╭─ DATA IN THIS EXERCISE

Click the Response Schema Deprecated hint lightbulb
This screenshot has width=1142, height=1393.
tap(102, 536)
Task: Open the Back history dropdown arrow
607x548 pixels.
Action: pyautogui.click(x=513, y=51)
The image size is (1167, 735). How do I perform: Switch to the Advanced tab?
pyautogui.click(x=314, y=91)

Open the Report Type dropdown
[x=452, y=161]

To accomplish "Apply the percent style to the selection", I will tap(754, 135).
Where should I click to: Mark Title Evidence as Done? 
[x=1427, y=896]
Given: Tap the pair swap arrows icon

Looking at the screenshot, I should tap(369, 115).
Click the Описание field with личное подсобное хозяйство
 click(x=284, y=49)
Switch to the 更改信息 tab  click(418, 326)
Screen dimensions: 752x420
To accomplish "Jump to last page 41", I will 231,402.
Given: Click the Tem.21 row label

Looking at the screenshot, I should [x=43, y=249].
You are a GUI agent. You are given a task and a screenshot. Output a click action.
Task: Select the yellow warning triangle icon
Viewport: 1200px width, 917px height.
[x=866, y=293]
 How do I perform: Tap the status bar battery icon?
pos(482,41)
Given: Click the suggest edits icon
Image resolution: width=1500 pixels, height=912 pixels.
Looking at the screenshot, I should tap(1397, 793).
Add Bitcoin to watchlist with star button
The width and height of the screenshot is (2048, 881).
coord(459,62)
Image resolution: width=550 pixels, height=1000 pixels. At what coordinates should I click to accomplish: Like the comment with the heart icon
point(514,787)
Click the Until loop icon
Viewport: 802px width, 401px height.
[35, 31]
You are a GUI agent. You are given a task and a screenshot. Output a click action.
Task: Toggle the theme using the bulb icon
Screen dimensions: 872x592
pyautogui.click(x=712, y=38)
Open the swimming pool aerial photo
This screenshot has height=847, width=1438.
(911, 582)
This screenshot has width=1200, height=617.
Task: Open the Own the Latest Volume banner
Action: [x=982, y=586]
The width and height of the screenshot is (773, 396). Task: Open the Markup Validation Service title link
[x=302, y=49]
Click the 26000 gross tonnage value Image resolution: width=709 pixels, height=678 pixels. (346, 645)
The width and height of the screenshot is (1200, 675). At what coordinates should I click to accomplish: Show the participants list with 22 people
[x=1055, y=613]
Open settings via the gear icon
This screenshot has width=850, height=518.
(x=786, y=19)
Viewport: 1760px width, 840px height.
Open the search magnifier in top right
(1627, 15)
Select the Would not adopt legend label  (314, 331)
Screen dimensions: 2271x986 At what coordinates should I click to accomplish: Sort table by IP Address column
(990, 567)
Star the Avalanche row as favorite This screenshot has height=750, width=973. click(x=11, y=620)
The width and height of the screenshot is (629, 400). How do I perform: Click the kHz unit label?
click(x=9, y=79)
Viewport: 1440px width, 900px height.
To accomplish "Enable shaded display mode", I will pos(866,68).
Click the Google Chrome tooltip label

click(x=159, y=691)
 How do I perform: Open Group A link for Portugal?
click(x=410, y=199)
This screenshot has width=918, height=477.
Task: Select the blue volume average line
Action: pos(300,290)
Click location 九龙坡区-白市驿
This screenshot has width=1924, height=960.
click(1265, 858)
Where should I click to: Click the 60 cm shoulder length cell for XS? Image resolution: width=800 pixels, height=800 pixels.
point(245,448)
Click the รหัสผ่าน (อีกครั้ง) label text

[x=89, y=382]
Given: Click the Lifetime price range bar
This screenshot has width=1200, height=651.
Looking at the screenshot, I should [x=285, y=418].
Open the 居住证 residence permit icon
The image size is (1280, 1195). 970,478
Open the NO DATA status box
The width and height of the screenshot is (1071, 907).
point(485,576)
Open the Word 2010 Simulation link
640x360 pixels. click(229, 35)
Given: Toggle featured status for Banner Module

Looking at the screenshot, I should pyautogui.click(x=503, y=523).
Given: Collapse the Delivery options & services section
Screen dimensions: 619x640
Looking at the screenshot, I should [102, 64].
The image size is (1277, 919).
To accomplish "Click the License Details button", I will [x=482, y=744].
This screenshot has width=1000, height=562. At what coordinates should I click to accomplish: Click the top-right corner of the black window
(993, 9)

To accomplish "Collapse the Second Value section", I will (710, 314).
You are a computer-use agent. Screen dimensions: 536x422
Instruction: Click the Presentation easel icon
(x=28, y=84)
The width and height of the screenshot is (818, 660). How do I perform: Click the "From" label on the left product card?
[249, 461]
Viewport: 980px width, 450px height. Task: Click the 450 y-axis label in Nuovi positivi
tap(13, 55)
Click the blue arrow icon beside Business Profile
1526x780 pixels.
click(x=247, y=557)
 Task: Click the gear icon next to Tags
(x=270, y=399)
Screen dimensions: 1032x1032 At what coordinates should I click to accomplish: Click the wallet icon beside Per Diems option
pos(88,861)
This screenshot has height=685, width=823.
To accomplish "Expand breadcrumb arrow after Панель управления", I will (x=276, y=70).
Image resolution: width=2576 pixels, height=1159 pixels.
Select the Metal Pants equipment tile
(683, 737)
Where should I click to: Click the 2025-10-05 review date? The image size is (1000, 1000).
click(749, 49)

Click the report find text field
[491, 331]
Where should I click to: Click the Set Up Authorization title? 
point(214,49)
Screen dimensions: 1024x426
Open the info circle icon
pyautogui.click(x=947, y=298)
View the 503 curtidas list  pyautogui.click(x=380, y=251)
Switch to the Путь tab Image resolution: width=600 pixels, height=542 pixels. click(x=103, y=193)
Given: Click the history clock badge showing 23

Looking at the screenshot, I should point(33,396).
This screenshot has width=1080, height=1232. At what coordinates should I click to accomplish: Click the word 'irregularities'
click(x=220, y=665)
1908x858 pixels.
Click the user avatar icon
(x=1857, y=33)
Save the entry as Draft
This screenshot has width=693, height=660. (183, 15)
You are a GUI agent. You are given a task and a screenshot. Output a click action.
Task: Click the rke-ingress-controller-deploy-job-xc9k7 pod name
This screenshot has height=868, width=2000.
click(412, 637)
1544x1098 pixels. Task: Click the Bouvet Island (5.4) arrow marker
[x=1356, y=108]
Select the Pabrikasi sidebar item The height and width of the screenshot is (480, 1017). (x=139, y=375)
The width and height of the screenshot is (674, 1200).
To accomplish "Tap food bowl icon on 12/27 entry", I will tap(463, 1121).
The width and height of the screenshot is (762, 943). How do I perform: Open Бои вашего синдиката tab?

╰─

→ PROBLEM:
Retype the records in their entirety, matching each one exactly.

→ OUTPUT OF THE EXERCISE:
Click the Response Schema Deprecated hint lightbulb
This screenshot has width=1142, height=1393.
tap(102, 536)
Task: Open the Back history dropdown arrow
607x548 pixels.
Action: pyautogui.click(x=513, y=51)
The image size is (1167, 735). How do I perform: Switch to the Advanced tab?
pyautogui.click(x=314, y=91)

Open the Report Type dropdown
[x=452, y=161]

To accomplish "Apply the percent style to the selection", I will tap(754, 135).
Where should I click to: Mark Title Evidence as Done? 
[x=1427, y=896]
Given: Tap the pair swap arrows icon

Looking at the screenshot, I should tap(369, 115).
Click the Описание field with личное подсобное хозяйство
 click(x=284, y=49)
Switch to the 更改信息 tab  click(418, 326)
Screen dimensions: 752x420
To accomplish "Jump to last page 41", I will 231,402.
Given: Click the Tem.21 row label

Looking at the screenshot, I should [x=43, y=249].
You are a GUI agent. You are given a task and a screenshot. Output a click action.
Task: Select the yellow warning triangle icon
Viewport: 1200px width, 917px height.
[x=866, y=293]
 How do I perform: Tap the status bar battery icon?
pos(482,41)
Given: Click the suggest edits icon
Image resolution: width=1500 pixels, height=912 pixels.
Looking at the screenshot, I should tap(1397, 793).
Add Bitcoin to watchlist with star button
The width and height of the screenshot is (2048, 881).
coord(459,62)
Image resolution: width=550 pixels, height=1000 pixels. At what coordinates should I click to accomplish: Like the comment with the heart icon
point(514,787)
Click the Until loop icon
Viewport: 802px width, 401px height.
[35, 31]
You are a GUI agent. You are given a task and a screenshot. Output a click action.
Task: Toggle the theme using the bulb icon
Screen dimensions: 872x592
pyautogui.click(x=712, y=38)
Open the swimming pool aerial photo
This screenshot has height=847, width=1438.
(911, 582)
This screenshot has width=1200, height=617.
Task: Open the Own the Latest Volume banner
Action: [x=982, y=586]
The width and height of the screenshot is (773, 396). Task: Open the Markup Validation Service title link
[x=302, y=49]
Click the 26000 gross tonnage value Image resolution: width=709 pixels, height=678 pixels. (346, 645)
The width and height of the screenshot is (1200, 675). At what coordinates should I click to accomplish: Show the participants list with 22 people
[x=1055, y=613]
Open settings via the gear icon
This screenshot has width=850, height=518.
(x=786, y=19)
Viewport: 1760px width, 840px height.
Open the search magnifier in top right
(1627, 15)
Select the Would not adopt legend label  (314, 331)
Screen dimensions: 2271x986 At what coordinates should I click to accomplish: Sort table by IP Address column
(990, 567)
Star the Avalanche row as favorite This screenshot has height=750, width=973. click(x=11, y=620)
The width and height of the screenshot is (629, 400). How do I perform: Click the kHz unit label?
click(x=9, y=79)
Viewport: 1440px width, 900px height.
To accomplish "Enable shaded display mode", I will pos(866,68).
Click the Google Chrome tooltip label

click(x=159, y=691)
 How do I perform: Open Group A link for Portugal?
click(x=410, y=199)
This screenshot has width=918, height=477.
Task: Select the blue volume average line
Action: pos(300,290)
Click location 九龙坡区-白市驿
This screenshot has width=1924, height=960.
click(1265, 858)
Where should I click to: Click the 60 cm shoulder length cell for XS? Image resolution: width=800 pixels, height=800 pixels.
point(245,448)
Click the รหัสผ่าน (อีกครั้ง) label text

[x=89, y=382]
Given: Click the Lifetime price range bar
This screenshot has width=1200, height=651.
Looking at the screenshot, I should [x=285, y=418].
Open the 居住证 residence permit icon
The image size is (1280, 1195). 970,478
Open the NO DATA status box
The width and height of the screenshot is (1071, 907).
point(485,576)
Open the Word 2010 Simulation link
640x360 pixels. click(229, 35)
Given: Toggle featured status for Banner Module

Looking at the screenshot, I should pyautogui.click(x=503, y=523).
Given: Collapse the Delivery options & services section
Screen dimensions: 619x640
Looking at the screenshot, I should [102, 64].
The image size is (1277, 919).
To accomplish "Click the License Details button", I will [x=482, y=744].
This screenshot has width=1000, height=562. At what coordinates should I click to accomplish: Click the top-right corner of the black window
(993, 9)

To accomplish "Collapse the Second Value section", I will (710, 314).
You are a computer-use agent. Screen dimensions: 536x422
Instruction: Click the Presentation easel icon
(x=28, y=84)
The width and height of the screenshot is (818, 660). How do I perform: Click the "From" label on the left product card?
[249, 461]
Viewport: 980px width, 450px height. Task: Click the 450 y-axis label in Nuovi positivi
tap(13, 55)
Click the blue arrow icon beside Business Profile
1526x780 pixels.
click(x=247, y=557)
 Task: Click the gear icon next to Tags
(x=270, y=399)
Screen dimensions: 1032x1032 At what coordinates should I click to accomplish: Click the wallet icon beside Per Diems option
pos(88,861)
This screenshot has height=685, width=823.
To accomplish "Expand breadcrumb arrow after Панель управления", I will (x=276, y=70).
Image resolution: width=2576 pixels, height=1159 pixels.
Select the Metal Pants equipment tile
(683, 737)
Where should I click to: Click the 2025-10-05 review date? The image size is (1000, 1000).
click(749, 49)

Click the report find text field
[491, 331]
Where should I click to: Click the Set Up Authorization title? 
point(214,49)
Screen dimensions: 1024x426
Open the info circle icon
pyautogui.click(x=947, y=298)
View the 503 curtidas list  pyautogui.click(x=380, y=251)
Switch to the Путь tab Image resolution: width=600 pixels, height=542 pixels. click(x=103, y=193)
Given: Click the history clock badge showing 23

Looking at the screenshot, I should point(33,396).
This screenshot has width=1080, height=1232. At what coordinates should I click to accomplish: Click the word 'irregularities'
click(x=220, y=665)
1908x858 pixels.
Click the user avatar icon
(x=1857, y=33)
Save the entry as Draft
This screenshot has width=693, height=660. (183, 15)
You are a GUI agent. You are given a task and a screenshot. Output a click action.
Task: Click the rke-ingress-controller-deploy-job-xc9k7 pod name
This screenshot has height=868, width=2000.
click(412, 637)
1544x1098 pixels. Task: Click the Bouvet Island (5.4) arrow marker
[x=1356, y=108]
Select the Pabrikasi sidebar item The height and width of the screenshot is (480, 1017). (x=139, y=375)
The width and height of the screenshot is (674, 1200).
To accomplish "Tap food bowl icon on 12/27 entry", I will tap(463, 1121).
The width and height of the screenshot is (762, 943). How do I perform: Open Бои вашего синдиката tab?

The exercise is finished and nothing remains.